Carry on the passage about monitoring the lyophilization process, beginning right after its final sentence.

◆ **GIVEN PASSAGE**

start

The main steps of the lyophilization process are:

a) freezing the solution;

b) the sublimation of the solvent;

c) the end of lyophilization step: constituted by vacuum loss tests in the chamber where the product is placed, isolating it from the condenser.

Knowing the precise quantity of solvent present at the beginning of the process in the products to be subjected to lyophilization, the invention allows accurately verifying the state of progress (quantity of solvent extracted and remaining amount) of the sublimation step in progress. This information is of considerable use in that, according to the progress of the process, monitored through the knowledge of the step in progress, it will be possible to correct the parameters associated to the step (for example managing the ramp associated to the temperature increase) avoiding damaging the product and thus optimizing the obtained result and the quality of the product, as well as accurately establishing whether the end-point (almost complete removal of the solvent) was attained successfully.

end

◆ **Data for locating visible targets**
start

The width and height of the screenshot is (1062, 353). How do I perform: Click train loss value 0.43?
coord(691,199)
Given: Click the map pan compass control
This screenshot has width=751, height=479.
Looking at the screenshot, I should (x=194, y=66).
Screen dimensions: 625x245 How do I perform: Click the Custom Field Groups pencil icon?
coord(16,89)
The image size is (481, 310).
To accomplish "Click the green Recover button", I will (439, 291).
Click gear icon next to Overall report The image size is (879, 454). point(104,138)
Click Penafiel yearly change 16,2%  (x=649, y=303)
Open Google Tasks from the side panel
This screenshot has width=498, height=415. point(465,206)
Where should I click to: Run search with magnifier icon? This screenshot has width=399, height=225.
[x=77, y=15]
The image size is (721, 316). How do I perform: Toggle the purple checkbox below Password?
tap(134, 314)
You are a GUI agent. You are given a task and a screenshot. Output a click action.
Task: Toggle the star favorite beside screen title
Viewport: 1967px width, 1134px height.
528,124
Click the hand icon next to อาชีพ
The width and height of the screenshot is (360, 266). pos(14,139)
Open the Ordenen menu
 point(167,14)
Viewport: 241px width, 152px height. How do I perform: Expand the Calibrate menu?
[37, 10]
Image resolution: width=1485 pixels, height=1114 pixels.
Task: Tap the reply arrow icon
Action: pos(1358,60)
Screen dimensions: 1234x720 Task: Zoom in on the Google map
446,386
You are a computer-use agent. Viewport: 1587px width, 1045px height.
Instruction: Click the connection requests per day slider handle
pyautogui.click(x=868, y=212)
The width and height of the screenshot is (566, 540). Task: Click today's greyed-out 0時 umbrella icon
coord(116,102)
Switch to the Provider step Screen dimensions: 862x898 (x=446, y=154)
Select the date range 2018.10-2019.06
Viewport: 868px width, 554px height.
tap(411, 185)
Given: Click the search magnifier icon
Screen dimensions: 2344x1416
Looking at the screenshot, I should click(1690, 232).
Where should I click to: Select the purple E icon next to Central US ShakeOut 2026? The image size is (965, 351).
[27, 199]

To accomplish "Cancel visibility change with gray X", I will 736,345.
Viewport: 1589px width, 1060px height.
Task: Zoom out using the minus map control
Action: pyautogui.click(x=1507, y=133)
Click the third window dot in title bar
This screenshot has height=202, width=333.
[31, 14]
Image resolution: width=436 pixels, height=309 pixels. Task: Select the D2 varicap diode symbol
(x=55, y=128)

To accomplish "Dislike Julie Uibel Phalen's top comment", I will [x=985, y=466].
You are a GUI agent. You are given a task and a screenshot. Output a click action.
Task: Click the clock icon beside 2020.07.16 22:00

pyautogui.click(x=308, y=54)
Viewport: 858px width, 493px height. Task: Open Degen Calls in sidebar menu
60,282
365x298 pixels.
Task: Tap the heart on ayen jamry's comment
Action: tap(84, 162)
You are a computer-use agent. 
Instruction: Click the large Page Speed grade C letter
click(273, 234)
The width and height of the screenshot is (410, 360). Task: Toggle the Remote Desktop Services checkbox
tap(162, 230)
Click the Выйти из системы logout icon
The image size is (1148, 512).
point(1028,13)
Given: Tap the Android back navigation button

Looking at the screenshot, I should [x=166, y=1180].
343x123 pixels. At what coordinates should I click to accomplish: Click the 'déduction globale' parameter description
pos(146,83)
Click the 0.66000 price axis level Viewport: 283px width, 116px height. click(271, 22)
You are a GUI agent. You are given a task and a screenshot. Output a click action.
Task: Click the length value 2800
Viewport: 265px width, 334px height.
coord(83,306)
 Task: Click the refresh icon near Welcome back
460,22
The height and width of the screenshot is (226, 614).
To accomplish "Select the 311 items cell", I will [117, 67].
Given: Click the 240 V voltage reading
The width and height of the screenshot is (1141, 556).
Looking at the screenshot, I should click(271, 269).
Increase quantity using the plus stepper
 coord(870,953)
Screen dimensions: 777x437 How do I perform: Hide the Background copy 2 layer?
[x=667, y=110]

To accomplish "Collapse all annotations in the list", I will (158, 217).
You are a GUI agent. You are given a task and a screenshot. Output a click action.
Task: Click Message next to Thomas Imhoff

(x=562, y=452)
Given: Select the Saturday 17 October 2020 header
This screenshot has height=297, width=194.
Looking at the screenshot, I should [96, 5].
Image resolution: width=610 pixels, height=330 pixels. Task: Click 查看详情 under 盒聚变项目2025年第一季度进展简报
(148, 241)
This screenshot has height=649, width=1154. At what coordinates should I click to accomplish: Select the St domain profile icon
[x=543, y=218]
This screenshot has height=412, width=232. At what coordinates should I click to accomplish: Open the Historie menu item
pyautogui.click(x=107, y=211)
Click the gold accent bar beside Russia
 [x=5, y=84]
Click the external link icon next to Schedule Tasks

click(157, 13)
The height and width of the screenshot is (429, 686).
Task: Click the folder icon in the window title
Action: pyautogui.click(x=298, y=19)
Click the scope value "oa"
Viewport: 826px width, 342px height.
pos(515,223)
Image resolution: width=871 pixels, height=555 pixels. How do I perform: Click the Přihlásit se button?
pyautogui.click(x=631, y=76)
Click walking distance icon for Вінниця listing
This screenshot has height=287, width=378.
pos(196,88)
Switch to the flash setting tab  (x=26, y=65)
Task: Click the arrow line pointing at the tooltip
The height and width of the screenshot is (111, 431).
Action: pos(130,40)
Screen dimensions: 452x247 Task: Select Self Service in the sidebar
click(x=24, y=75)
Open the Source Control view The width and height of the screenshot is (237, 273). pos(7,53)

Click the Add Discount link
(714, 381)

end

◆ **ANSWER FOR THIS EXERCISE**
Currently, the parameters to be used during the lyophilization cycle are defined a priori starting from the data present in literature, or through the support of the persons skilled in the art or through preliminary destructive tests performed up to attaining the final conditions deemed most suitable. This allows the lyophilization cycle to be a non-monitorable process as regards the most important point, i.e. the progressively removed quantity of solvent. Thus, knowing the main parameter, i.e. the progressive and complete elimination of the solvent from the matrix is the innovative fulcrum of the present invention.

The criticality of the process are particularly related to the management of the temperature of the shelves on which the product is positioned and the duration of the sublimation cycle with related maintenance of the vacuum conditions. As of the state of the art, given the impossibility to directly monitor the state of the lyophilization step and given that the management of the main parameter is solely experimental, it is easy to end up in an imprecise management of said value which may lead to the failure of the process and which may only be discovered at the end of the cycle thus obtaining a product that does not meet the required specifications as regards the element or the most critical aspect, or the value of the residue solvent, which jeopardizes the quality and stability thereof beyond given limits.

WO 2011/067780, DE 10 2006 019641 and WO 01/36888, describe known systems for monitoring quantities of extracted solvent during the step of lyophilizing substances .

However, none of these prior art documents discloses, as observable from the following description, also how to detect the presence of value acquisition means that allow determining the quantities of solvent accumulated in the condensation chamber, for example in the coil or generally in the condenser.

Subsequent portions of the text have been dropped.